## WHAT YOU SHOULD DO:
Please set down the data again exactly, minus the pictures.

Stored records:
----------
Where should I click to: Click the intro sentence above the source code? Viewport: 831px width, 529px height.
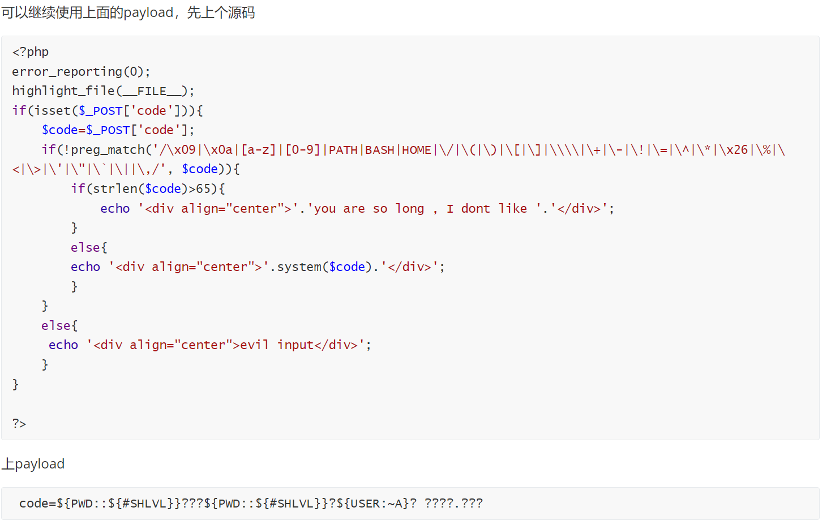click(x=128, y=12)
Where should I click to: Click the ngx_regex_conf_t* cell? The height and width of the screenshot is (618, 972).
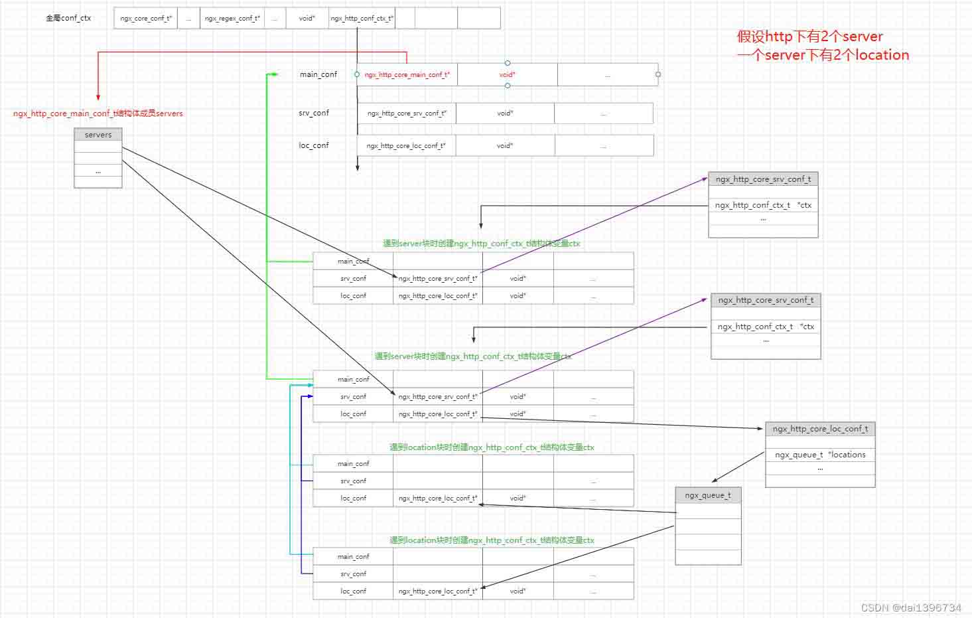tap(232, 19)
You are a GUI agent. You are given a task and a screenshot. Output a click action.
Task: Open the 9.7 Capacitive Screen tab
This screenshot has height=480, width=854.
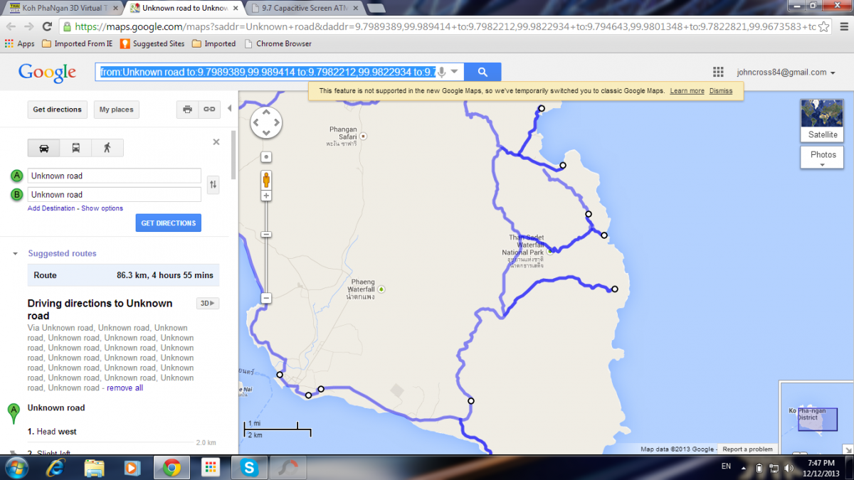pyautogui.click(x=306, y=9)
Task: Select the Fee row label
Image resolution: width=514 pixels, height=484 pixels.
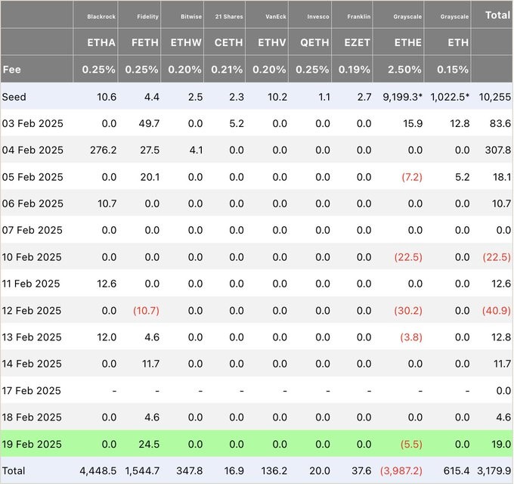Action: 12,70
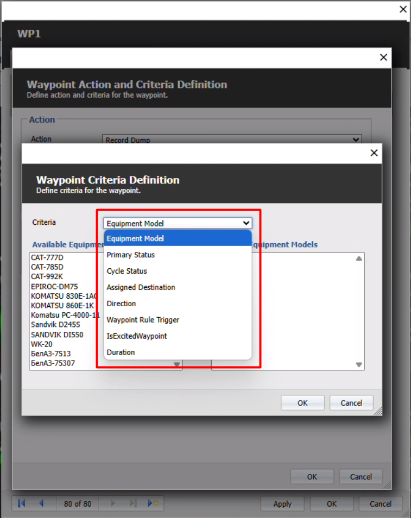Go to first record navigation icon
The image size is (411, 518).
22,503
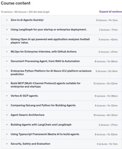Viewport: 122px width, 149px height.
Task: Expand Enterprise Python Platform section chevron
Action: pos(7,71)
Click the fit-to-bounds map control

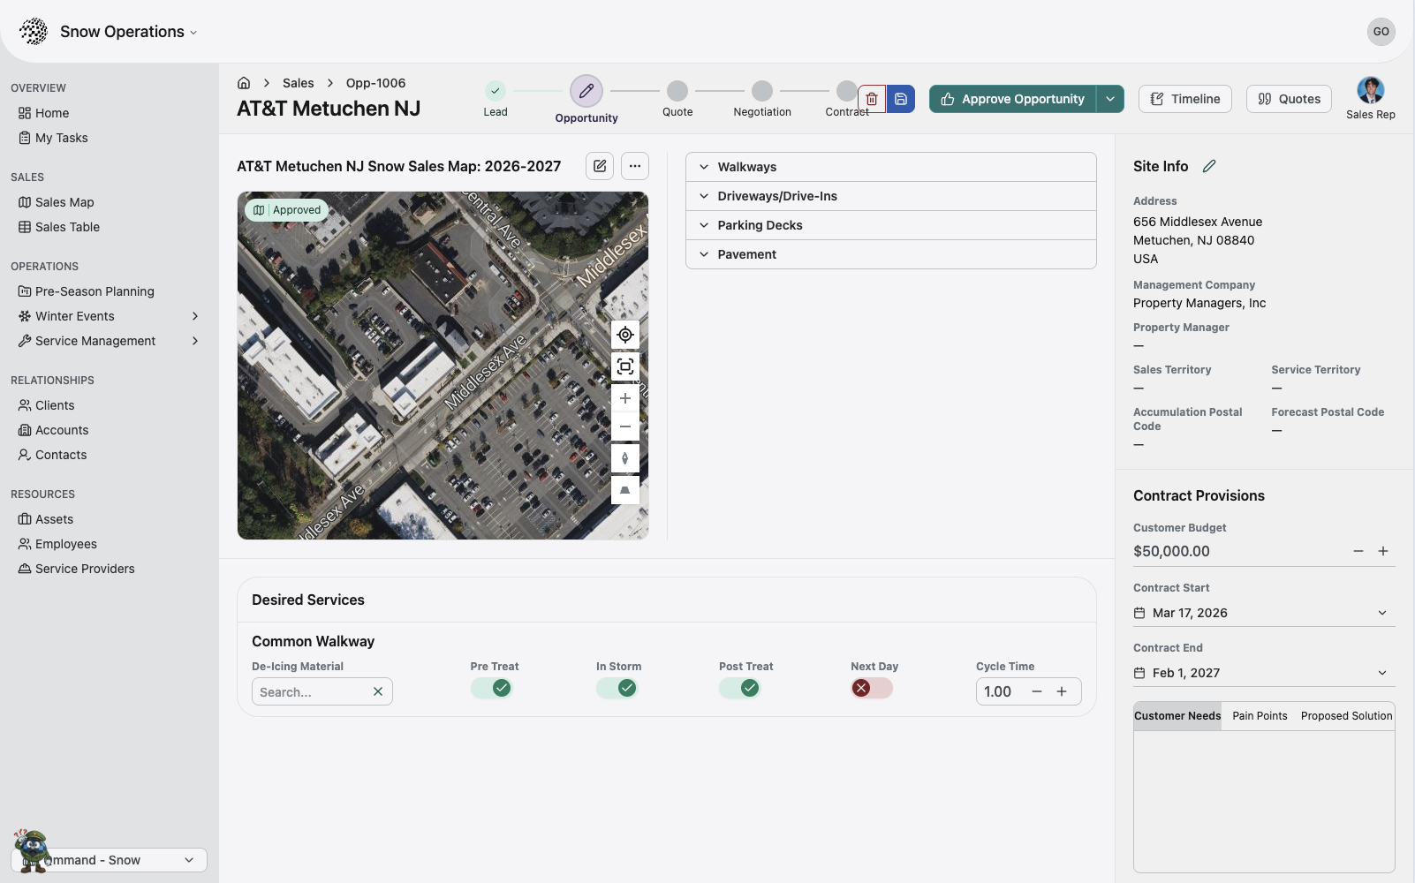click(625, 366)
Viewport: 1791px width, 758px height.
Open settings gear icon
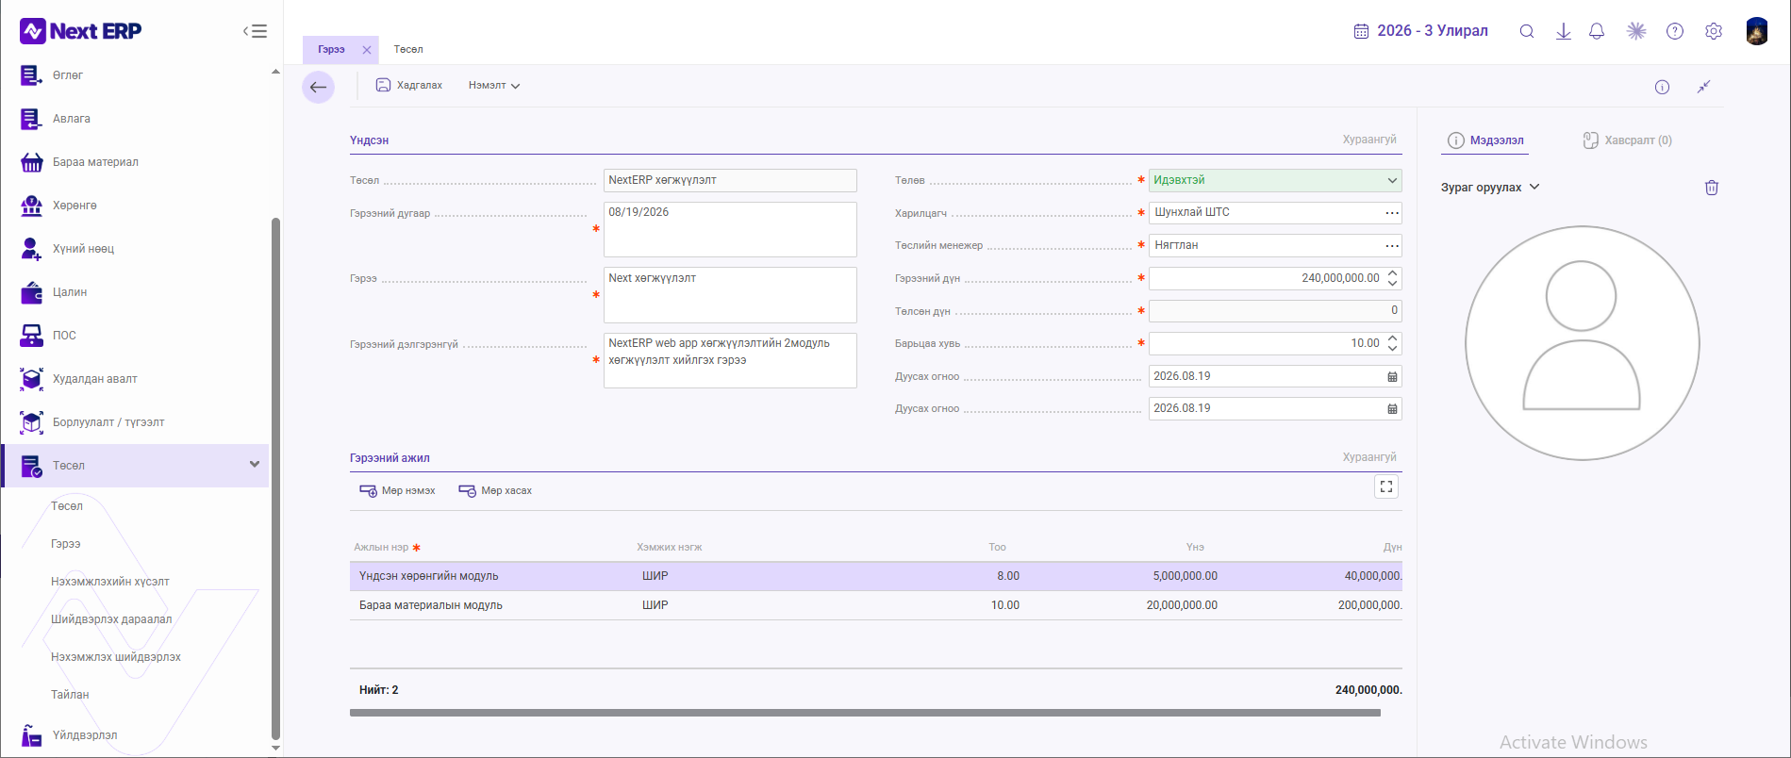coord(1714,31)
----------
## EXERCISE SOLUTION:
Where should I click to: Click the intro sentence above the source code? Viewport: 831px width, 529px height.
click(x=128, y=12)
Where should I click to: Click the ngx_regex_conf_t* cell? The height and width of the screenshot is (618, 972).
tap(232, 19)
You are a GUI agent. You are given a task and a screenshot. Output a click action.
Task: Open the 9.7 Capacitive Screen tab
This screenshot has height=480, width=854.
pyautogui.click(x=306, y=9)
Task: Select the Fee row label
Image resolution: width=514 pixels, height=484 pixels.
Action: 12,70
Go to first record navigation icon
The image size is (411, 518).
22,503
Viewport: 122px width, 149px height.
Task: Expand Enterprise Python Platform section chevron
Action: pos(7,71)
Click the fit-to-bounds map control

click(625, 366)
Viewport: 1791px width, 758px height.
Open settings gear icon
coord(1714,31)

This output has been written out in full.